Lozoya Austin es considerada una persona de todas las confianzas del mandatario, a grado tal que, de enero a noviembre de 2012 trabajó en la campaña del entonces candidato presidencial y, posteriormente, fue parte del equipo de transición del presidente electo como encargado de asuntos internacionales.

La historia de Lozoya inicia como alumno de Pedro Aspe Armella, por cuya vía conoció a Luis Videgaray Caso, actual secretario de Relaciones Exteriores. Ahora, él y la administración peñista se encuentran bajo escrutinio internacional por las investigaciones relacionadas con los actos de corrupción aceptados por Odebrecht ante tribunales estadounidenses que implican la entrega de 10.5 millones de dólares, como sobornos, entre 2010 y 2014 a altos funcionarios de Petróleos Mexicanos, lapso en el cual hubo dos directores generales de Pemex: Juan José Suárez Coppel, durante la administración calderonista y el citado Lozoya Austin, quien había sido miembro del Consejo de Administración de la vertiente mexicana de OHL, empresa señalada como prototipo de corrupción entre particulares, españoles y mexicanos, y funcionarios y políticos del Estado de México.

La Auditoría Superior de la Federación (ASF) dio a conocer en sus revisiones del 2015, siendo Lozoya director de Pemex, “irregularidades” en el cumplimiento de contratos asignados por la empresa a Odebrecht en las refinerías de Tula y Salamanca; en la primera, hubo un “pago injustificado” de mil 200 millones de pesos y la firma brasileña utilizó a subcontratistas que incumplieron los trabajos, mientras que en la segunda se encontraron “irregularidades” por 822 mil dólares, correspondientes a pagos de personal supuestamente contratado por la empresa brasileña.

Cabe señalar que el presidente Peña Nieto recibió en privado al presidente de Odebrecht antes de que fueran asignados algunos contratos que actualmente están bajo investigación. Lozoya Austin fue retirado de la dirección general de Pemex el 8 de febrero de 2016, entre versiones de que se habían ahondado las diferencias con Videgaray Caso y, para suplir a Lozoya, Peña Nieto escogió a otro personaje en línea parecida: José Antonio González Anaya, concuño de Carlos Salinas de Gortari.

Un eslabón más

La revista brasileña Veja, acusó a Lozoya Austin de solicitar sobornos por 5 millones de dólares a Odebrecht para la obtención de contratos.

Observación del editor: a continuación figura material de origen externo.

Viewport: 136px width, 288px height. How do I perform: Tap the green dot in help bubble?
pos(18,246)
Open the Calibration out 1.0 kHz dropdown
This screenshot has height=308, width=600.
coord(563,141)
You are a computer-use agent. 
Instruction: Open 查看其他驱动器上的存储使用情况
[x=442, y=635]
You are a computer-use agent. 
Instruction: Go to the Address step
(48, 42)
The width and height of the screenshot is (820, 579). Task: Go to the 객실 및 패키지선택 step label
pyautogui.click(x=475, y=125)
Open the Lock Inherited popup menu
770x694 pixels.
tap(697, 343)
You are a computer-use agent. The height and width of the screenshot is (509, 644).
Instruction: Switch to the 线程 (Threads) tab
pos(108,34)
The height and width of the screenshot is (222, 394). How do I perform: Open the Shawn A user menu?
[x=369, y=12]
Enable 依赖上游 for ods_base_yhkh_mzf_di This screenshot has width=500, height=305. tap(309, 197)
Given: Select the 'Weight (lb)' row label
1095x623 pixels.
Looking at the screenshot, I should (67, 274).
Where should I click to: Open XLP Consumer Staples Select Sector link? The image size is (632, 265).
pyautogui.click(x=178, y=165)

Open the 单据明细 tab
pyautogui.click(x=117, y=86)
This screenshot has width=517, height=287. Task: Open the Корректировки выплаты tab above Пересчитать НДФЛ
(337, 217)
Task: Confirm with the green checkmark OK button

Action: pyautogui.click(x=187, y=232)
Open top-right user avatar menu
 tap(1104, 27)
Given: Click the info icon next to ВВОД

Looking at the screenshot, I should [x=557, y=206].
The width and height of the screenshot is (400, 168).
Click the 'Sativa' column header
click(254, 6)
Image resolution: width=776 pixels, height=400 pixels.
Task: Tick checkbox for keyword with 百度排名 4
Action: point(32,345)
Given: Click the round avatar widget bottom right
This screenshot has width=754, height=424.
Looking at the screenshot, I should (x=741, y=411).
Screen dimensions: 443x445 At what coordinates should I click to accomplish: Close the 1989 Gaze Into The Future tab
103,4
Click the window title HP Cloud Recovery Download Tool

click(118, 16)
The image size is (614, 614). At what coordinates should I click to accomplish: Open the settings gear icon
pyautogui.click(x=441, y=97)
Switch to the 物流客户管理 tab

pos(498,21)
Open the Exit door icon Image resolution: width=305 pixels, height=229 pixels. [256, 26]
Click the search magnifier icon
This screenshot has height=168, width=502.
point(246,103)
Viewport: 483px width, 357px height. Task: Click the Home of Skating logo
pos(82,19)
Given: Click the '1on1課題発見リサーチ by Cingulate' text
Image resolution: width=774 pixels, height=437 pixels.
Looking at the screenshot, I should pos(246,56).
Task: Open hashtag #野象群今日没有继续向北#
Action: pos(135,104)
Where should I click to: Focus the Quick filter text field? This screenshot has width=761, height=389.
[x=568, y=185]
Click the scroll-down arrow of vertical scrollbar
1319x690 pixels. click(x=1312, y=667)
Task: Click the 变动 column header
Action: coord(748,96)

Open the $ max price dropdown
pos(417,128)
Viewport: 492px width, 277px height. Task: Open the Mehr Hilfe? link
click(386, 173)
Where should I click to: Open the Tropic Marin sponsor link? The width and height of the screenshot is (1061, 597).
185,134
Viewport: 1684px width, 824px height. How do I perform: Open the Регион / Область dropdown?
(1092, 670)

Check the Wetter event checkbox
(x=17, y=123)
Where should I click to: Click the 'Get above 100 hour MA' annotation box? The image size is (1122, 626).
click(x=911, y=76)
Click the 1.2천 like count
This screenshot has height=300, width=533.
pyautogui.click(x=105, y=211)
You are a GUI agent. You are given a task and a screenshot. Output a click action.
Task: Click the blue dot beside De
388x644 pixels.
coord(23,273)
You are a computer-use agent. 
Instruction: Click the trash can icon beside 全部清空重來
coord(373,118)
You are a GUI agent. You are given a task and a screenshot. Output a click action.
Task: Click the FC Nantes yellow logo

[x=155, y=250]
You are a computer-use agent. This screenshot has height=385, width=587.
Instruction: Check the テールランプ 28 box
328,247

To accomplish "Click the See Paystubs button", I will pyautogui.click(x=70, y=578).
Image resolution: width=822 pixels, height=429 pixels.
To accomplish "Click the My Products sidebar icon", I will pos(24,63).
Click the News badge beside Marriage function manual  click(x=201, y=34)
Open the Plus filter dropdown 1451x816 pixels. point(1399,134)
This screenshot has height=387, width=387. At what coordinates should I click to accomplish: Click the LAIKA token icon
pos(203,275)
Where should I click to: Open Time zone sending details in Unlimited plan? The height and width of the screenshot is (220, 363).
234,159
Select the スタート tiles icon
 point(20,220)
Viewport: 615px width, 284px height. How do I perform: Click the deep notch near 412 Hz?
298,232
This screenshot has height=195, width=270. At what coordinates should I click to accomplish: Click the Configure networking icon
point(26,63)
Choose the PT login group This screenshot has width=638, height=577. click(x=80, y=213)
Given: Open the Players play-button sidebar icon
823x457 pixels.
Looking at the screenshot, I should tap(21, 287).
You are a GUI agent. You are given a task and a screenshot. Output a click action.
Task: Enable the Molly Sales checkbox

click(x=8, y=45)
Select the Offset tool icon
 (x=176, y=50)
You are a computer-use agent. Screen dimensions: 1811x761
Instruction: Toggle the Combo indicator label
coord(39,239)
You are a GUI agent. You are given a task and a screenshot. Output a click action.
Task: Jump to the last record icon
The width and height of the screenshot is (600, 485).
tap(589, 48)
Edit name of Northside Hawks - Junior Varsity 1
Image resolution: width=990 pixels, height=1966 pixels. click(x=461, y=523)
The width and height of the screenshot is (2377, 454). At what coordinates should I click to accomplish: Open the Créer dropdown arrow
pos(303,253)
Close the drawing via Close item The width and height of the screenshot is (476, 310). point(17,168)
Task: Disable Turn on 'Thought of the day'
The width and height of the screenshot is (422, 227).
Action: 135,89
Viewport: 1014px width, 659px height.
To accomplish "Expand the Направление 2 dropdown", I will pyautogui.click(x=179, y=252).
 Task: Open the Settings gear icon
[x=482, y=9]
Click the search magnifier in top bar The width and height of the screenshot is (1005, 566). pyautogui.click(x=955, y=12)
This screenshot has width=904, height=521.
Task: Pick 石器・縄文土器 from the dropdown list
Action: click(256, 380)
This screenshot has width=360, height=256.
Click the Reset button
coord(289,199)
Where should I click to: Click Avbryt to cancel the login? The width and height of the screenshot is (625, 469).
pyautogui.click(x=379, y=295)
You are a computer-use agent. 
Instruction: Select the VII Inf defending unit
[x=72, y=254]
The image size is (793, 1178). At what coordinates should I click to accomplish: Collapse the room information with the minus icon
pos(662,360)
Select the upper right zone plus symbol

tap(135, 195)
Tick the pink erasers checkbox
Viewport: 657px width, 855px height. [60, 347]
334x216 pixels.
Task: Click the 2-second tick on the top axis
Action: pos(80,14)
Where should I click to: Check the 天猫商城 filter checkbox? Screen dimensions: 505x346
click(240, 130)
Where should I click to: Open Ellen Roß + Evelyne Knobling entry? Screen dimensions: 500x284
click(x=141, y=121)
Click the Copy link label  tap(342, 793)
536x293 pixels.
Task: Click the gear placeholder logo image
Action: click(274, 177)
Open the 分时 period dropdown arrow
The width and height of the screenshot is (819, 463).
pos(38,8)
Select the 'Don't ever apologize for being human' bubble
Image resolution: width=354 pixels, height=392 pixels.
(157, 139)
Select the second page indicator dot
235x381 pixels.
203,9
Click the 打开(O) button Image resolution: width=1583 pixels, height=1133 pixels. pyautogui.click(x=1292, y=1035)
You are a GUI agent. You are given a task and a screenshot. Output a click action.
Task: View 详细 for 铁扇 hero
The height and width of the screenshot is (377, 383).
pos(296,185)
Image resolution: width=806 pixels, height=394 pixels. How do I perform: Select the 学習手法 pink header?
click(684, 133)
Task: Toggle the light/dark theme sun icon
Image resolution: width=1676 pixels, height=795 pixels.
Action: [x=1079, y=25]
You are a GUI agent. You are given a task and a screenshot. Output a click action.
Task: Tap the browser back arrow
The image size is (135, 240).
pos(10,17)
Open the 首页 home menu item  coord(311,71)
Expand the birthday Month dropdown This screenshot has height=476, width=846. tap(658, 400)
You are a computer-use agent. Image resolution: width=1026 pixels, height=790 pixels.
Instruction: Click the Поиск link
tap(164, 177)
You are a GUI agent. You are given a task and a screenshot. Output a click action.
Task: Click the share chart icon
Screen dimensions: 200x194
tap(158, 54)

En el portal Web de la publicación se expone que “el denunciante, Hilberto Mascarenhas, director del Sector de Finanzas Estructuradas de Odebrecht, narró al fiscal haber recibido la solicitud del millonario Emilio Lozoya, ex presidente de la gigante Pemex” y que el encuentro entre Lozoya y la empresa brasileña tuvo lugar “en noviembre de 2014 y alcanzó la cifra nada tímida: voluminosos 5 millones”.

La revelación coincide con la publicación de Forbes en la que dio a conocer que el Consejo de Administración de Pemex autorizó investigar la gestión de su ex director general, Emilio Lozoya, por los contratos con la brasileña Odebrecht y Agro Nitrogenados.